• Work instruction: After locating "The width and height of the screenshot is (1200, 900)." in the listing below, copy that line and each one after it exactly, ending with the line that has "The height and width of the screenshot is (696, 1008).".

• Data shown:
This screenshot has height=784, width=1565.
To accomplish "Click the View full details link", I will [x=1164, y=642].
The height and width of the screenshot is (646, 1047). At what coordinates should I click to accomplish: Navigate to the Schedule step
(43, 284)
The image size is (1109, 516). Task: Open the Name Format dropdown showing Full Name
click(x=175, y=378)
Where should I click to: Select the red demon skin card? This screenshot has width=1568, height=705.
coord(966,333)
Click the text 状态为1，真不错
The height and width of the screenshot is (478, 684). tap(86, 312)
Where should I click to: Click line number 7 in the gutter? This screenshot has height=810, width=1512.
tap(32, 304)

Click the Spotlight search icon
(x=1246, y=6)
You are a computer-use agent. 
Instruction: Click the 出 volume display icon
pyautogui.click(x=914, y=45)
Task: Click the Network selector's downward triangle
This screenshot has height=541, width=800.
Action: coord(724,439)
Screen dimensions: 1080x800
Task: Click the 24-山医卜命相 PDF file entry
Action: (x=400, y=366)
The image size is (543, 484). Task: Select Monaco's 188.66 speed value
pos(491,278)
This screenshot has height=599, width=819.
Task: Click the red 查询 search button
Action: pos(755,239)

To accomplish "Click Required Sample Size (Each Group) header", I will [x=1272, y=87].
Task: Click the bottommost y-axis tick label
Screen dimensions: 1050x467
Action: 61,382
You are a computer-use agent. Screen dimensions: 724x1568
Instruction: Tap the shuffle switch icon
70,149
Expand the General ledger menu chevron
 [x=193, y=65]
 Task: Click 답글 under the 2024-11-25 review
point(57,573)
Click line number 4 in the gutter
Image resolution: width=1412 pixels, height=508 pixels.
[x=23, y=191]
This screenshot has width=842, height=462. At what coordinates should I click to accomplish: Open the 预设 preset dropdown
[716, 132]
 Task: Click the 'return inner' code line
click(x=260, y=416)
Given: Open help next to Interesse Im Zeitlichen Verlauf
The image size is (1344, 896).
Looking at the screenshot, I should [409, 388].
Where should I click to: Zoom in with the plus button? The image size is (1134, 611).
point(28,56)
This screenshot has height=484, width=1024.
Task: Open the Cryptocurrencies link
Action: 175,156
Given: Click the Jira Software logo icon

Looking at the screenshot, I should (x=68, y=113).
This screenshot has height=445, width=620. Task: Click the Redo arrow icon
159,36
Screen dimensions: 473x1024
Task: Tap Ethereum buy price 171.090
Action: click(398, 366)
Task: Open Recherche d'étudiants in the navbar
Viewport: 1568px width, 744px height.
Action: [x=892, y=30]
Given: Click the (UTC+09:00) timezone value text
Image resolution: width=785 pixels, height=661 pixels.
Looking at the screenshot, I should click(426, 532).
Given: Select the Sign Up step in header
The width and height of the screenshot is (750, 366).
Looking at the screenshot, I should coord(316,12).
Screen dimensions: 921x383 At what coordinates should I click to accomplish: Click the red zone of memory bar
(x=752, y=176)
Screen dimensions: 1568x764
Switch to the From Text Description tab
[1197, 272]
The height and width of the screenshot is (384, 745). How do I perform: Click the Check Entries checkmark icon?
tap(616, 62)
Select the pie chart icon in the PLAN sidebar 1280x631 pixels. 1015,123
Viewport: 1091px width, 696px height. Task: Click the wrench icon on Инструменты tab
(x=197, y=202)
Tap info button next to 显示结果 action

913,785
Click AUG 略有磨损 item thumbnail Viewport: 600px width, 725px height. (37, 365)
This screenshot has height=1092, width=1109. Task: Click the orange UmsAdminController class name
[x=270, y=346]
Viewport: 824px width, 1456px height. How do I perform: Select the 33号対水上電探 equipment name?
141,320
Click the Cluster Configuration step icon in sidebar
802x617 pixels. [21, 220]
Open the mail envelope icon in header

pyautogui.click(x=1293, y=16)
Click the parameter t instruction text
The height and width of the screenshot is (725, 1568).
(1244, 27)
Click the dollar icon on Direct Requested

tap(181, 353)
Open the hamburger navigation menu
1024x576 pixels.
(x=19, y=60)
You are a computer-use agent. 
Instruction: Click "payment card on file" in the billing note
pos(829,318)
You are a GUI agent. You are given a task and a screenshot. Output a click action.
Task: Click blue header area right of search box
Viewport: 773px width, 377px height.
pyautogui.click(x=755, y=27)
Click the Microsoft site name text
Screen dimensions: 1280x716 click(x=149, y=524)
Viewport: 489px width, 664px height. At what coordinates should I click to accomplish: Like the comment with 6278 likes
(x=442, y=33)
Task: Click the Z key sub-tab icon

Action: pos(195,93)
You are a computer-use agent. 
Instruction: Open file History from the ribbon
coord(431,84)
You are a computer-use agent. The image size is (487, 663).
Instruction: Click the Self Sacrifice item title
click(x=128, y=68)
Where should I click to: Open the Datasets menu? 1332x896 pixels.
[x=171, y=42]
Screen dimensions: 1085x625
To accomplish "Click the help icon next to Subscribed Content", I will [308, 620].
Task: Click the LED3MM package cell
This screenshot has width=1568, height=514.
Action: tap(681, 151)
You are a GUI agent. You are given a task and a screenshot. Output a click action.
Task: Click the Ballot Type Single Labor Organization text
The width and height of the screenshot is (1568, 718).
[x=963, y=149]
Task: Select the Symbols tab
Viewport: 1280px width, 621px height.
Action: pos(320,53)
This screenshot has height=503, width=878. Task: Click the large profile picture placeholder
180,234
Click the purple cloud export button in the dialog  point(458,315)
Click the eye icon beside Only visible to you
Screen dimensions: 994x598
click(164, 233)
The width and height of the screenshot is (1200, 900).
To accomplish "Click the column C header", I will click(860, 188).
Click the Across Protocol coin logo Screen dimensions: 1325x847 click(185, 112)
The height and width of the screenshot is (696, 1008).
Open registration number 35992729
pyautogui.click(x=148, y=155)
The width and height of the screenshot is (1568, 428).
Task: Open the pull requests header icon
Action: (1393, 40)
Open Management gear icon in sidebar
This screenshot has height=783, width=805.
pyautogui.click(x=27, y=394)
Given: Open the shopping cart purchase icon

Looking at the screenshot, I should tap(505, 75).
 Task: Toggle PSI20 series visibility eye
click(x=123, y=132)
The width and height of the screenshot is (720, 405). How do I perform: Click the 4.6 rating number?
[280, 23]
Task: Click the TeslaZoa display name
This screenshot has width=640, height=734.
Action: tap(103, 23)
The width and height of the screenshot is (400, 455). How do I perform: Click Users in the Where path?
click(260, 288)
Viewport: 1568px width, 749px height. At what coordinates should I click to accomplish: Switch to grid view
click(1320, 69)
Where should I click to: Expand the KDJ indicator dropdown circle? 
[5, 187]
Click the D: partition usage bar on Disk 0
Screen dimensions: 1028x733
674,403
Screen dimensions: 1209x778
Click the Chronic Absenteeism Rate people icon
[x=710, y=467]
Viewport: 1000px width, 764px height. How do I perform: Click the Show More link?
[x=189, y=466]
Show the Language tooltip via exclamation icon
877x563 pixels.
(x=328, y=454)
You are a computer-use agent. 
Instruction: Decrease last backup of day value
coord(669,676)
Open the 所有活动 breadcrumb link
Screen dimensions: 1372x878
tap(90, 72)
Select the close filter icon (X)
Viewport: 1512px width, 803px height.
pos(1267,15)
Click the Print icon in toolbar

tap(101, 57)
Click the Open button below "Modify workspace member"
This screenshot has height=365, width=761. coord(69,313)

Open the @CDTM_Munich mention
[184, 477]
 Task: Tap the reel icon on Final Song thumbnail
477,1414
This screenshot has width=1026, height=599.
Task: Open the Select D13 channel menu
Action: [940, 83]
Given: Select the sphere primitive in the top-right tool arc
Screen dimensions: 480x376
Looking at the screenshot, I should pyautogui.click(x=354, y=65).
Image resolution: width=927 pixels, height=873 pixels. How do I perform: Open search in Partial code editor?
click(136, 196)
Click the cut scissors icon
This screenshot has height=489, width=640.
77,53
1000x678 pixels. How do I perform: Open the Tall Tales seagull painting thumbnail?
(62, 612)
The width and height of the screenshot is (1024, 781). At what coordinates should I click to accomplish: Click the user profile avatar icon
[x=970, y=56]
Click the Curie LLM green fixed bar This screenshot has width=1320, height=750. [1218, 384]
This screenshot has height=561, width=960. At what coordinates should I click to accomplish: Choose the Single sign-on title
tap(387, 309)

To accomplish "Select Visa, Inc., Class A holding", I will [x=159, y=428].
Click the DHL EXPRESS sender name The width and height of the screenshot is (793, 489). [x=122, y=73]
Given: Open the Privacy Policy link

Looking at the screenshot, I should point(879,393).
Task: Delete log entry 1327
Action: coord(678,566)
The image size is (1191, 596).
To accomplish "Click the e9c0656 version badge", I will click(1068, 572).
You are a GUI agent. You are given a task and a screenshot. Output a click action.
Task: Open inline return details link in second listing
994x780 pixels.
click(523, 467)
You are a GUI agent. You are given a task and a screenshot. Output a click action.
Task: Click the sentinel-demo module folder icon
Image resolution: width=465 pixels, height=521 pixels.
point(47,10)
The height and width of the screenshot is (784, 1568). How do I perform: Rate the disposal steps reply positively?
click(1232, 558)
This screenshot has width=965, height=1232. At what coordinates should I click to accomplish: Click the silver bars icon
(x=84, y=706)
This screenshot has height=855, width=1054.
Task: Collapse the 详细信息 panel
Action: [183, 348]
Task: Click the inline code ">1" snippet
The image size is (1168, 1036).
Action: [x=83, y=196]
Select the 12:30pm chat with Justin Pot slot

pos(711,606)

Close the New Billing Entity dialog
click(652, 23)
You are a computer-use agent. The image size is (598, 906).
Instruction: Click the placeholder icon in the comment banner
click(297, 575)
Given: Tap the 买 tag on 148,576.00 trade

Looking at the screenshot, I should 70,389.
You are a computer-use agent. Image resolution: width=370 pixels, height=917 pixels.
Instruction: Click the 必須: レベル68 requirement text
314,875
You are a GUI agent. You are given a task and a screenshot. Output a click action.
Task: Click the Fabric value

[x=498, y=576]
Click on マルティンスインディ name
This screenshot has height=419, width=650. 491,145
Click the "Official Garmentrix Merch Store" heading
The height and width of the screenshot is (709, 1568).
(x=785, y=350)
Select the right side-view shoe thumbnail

• Response for this exercise:
The width and height of the screenshot is (1200, 900).
To accomplish "Click the column C header", I will click(860, 188).
Click the Across Protocol coin logo Screen dimensions: 1325x847 click(185, 112)
The height and width of the screenshot is (696, 1008).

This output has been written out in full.